Thursday, January 1, 2015

Bottled Soda and Seltzer as Story

A placid body of water, or a seascape at low tide become metaphors for the calm, meditative mind.  In stark contrast, pictures of pounding surf or wind-swept swells convey a roiling sense of menace and unrest.

You were considering such metaphors last night, when you poured some of the contents of a bottle or carbonated water into a tall glass, where a stack of ice cubes lay, and atop them, a wedge of lime.  The locale was a loud and louche saloon on lower State Street, shortly after you and your companions had finished dinner.  

They had purchased tickets to a New Years' Eve performance at the Grenada theater, some seven blocks away.  This saloon stop was to be one of several planned for them, with no need to consider driving until after the scheduled performance and, undoubtedly, coffee.

Given the quality of the meal and conversation, spirits of the inner and outer sorts were high, your companions intake of cocktails not yet enough to separate the levels of shared conversation, a fact that drew you into closer inspection yet of the carbonated water.  

In simple terms, your companions were not at the alcohol level where their focus, or lack thereof, separated them from your state of mind, body, and, if you will, spirit.

Thus, more thoughts yet about carbonated water, leading to a protracted discussion of memories of neighborhoods, both in Los Angeles and New York, of so-called seltzer trucks, delivery vans carrying siphon bottles that dispensed water infused with carbon dioxide, producing that most remarkable beverage known variously as soda, seltzer, and the more informal "fizzy water."

In your family tradition, seltzer water was often used as a digestive aid, sometimes for serving with cocktails, but most commonly for a beverage known as egg cream, which contained neither egg nor cream.  Egg creams were, to you, pure alchemy, introduced to you by your paternal grandmother.  

An inch or two of chocolate syrup, preferably Fox's U-bet, an inch or more of cold milk, and the balance of a tall glass with seltzer water.  Ah.  You slathered at the thought, resolving to track down a place where siphon bottles are to be had.  You're pretty sure Gelson's Market carries Fox"s U-bet, although your father on occasion made do with Bosco, but don't tell your grandmother.

You were fascinated by the dance of bubbles in your glass, sipping the effervescent, lime-tang crispness of your bottled soda water, taking in the conversation about you, but drawn back to the most significant product of pure soda water, the bubbles.  When carbon dioxide is pressure-forced through plain tap water, the transformation to seltzer is completed.  

The round of drinks, including your club soda, purchased at the louche bar, ushered your dinner mates on toward that plateau where the drinker is separated from the non-drinker.  If you'd not had to drive home, through downtown traffic, there is some thought you might have joined your dinner mates at their level of conviviality.  

But in a moment, the matter became clear.  They were on one level, you another.  They saw you on your level, you saw them on theirs.  Another excellent metaphor.  Story--where the participants are at different levels.  The levels can be social, moral, political, sobriety-related.
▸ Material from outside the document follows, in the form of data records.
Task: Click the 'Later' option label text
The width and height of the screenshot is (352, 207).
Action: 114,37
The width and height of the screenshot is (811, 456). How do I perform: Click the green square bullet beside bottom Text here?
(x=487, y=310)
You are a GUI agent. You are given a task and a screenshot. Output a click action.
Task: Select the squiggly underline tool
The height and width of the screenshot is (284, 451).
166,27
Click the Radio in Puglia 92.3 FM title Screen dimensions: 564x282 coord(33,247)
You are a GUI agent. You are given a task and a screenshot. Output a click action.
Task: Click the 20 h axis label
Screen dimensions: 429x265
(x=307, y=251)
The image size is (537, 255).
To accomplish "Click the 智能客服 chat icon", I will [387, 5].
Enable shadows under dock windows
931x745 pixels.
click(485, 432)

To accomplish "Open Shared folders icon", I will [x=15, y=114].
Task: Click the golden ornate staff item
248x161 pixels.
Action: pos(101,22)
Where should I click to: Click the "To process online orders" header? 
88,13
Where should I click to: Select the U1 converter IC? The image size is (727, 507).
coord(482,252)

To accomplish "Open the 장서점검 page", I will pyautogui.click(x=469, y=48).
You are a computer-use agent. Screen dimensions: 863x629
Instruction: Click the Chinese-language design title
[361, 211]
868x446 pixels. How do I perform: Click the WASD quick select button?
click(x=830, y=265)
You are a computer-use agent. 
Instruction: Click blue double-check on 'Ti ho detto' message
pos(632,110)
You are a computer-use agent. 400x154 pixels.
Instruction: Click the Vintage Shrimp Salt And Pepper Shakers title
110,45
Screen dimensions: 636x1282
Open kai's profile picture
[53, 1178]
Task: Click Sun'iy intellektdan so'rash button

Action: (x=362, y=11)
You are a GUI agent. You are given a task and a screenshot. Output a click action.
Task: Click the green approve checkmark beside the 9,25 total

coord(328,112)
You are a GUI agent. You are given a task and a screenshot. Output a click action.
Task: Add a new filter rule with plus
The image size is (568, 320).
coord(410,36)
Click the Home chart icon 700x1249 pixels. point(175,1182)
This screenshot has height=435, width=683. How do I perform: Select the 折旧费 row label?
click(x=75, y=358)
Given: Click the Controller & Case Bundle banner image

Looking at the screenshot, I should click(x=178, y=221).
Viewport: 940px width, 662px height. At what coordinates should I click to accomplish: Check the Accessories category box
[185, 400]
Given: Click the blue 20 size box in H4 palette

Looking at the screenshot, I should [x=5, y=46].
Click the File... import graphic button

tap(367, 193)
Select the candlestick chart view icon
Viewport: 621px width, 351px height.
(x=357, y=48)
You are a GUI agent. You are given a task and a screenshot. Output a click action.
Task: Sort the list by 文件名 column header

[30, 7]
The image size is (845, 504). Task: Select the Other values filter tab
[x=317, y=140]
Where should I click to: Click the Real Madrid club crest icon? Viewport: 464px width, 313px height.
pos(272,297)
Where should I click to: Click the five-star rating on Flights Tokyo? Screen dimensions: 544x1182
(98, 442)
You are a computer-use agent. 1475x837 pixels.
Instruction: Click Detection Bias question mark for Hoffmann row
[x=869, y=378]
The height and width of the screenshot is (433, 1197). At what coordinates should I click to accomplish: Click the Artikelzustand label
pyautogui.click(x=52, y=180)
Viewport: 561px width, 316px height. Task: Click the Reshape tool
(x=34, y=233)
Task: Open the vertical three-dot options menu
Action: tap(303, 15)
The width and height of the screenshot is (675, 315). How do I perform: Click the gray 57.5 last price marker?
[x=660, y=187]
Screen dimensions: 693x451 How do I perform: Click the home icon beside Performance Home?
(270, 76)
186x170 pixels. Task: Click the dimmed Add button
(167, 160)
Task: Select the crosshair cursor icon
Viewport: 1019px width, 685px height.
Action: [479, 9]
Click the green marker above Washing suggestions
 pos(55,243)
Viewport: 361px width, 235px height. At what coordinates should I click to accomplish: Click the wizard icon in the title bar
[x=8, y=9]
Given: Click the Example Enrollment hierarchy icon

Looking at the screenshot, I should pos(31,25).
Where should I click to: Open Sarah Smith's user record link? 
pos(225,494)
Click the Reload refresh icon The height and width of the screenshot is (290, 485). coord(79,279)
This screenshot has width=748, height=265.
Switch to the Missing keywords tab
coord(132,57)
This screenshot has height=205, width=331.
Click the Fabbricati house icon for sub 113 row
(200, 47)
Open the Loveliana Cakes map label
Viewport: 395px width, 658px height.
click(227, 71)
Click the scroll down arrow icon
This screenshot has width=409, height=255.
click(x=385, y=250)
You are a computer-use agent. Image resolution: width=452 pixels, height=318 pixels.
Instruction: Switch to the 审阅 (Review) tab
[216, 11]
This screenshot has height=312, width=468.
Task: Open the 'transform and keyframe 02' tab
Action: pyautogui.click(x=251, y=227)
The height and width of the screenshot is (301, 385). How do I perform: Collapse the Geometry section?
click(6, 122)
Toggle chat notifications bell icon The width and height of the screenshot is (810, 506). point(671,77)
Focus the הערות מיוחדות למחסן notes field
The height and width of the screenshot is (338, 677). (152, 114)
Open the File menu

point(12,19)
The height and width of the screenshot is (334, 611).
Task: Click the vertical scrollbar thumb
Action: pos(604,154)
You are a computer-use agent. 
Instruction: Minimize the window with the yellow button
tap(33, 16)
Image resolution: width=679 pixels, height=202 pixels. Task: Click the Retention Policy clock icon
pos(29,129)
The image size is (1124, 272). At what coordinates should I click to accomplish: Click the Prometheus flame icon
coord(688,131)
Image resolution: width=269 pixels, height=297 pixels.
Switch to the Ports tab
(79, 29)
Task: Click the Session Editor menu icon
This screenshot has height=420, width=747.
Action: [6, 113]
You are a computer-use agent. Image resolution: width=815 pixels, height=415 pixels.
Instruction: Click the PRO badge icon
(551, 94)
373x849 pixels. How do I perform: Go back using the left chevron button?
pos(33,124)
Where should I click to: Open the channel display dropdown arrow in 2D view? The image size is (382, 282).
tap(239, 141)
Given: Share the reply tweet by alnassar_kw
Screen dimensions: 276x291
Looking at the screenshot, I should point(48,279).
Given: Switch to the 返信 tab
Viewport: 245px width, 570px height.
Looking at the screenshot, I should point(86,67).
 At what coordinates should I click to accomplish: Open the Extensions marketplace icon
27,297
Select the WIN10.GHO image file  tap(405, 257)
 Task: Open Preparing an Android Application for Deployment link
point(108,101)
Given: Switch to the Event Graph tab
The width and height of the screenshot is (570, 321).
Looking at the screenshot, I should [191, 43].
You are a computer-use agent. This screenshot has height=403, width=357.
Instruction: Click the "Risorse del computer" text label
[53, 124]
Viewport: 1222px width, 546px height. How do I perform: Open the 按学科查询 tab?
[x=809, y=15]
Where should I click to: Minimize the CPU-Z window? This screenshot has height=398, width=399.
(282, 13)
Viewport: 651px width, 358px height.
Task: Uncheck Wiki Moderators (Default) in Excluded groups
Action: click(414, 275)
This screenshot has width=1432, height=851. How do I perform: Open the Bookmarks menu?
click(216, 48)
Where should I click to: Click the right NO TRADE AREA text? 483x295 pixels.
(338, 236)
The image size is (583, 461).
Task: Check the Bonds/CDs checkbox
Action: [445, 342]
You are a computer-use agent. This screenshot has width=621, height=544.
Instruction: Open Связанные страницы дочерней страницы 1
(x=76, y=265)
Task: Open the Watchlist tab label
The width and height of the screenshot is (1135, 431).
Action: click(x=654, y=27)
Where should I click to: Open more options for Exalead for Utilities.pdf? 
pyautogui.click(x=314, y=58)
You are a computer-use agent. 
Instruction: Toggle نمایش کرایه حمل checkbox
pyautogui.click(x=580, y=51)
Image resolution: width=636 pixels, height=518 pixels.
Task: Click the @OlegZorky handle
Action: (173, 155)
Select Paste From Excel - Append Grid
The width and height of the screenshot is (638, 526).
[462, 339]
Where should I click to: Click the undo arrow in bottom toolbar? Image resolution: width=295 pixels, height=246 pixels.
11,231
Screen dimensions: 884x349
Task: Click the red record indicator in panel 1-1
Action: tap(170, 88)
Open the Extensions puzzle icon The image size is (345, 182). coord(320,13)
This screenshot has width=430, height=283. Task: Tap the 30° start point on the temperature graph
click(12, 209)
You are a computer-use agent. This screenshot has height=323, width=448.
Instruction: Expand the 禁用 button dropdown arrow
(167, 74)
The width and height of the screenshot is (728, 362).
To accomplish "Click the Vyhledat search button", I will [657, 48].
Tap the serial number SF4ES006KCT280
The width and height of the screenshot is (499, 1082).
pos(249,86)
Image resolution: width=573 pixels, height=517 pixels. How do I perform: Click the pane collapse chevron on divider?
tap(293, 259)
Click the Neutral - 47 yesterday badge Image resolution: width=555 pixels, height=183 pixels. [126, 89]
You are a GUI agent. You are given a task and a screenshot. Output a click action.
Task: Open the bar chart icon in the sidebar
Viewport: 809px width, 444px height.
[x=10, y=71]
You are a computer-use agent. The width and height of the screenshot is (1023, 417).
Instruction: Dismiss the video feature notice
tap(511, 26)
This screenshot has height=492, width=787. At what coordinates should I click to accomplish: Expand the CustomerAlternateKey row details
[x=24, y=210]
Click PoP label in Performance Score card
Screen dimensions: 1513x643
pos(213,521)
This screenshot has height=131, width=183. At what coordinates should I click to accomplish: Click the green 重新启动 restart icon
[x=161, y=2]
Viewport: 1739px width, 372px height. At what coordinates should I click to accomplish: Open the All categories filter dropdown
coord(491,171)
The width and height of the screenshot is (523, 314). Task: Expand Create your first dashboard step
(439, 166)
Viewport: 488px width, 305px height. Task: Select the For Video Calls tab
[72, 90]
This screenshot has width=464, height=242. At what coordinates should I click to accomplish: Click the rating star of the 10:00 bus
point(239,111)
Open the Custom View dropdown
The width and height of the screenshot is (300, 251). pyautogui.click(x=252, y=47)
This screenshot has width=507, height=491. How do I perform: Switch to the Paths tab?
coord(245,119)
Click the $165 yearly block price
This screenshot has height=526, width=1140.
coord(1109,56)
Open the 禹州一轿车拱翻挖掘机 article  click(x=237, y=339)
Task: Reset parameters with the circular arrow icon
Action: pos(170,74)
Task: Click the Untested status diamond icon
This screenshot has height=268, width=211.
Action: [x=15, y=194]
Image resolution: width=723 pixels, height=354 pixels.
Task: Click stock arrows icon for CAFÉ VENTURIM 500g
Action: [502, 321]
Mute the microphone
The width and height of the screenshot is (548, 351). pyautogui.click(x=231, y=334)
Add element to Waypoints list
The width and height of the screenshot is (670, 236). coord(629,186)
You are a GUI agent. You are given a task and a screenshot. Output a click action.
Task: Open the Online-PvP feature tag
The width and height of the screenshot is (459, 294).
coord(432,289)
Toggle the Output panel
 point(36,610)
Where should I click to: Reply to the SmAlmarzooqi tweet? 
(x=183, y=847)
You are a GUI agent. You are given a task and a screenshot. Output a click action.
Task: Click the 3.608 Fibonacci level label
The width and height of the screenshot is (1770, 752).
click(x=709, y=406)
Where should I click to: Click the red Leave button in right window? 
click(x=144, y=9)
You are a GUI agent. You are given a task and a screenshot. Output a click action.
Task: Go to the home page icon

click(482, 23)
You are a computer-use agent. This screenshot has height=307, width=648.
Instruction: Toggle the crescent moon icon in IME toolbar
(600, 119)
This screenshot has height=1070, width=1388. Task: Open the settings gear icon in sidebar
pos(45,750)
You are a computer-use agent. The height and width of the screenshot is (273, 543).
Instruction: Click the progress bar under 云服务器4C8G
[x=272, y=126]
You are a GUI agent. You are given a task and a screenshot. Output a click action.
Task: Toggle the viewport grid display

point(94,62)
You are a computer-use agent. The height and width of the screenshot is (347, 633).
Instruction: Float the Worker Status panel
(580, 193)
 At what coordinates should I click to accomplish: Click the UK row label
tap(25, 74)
Along comes the most delicious metaphor of all, at least of a piece with the splendid meal of recent consumption.  Plain water, however delicious it may taste, thanks to its trace elements, is pellucid, having only a few ways to go, toward ice, toward a boil, or as a receptacle for some added color.  Nice as it is to have about, in particular when you are thirsty and need hydrating, it remains what it is--water.

Plain water is not story, because it lacks the fizz, the dance of bubbles, the potential seltzer has for overflowing when you shake the bottle or remove the top too slowly.  Plain water does slake thirst, but it does not drive tiny elements of energy into your awareness, producing a tingle in your mouth and on your lips.

Depending on your plans relative to alcohol, a seltzer-based drink delivers alcohol to the bloodstream faster than uncarbonated water.  Depending on your plans relative to story, a narrative driven with bubbles of such excitements as suspense, tension, frustration, and surprise can deliver a more demanding and haunting presence than a narrative that doesn't produce fizz when shaken.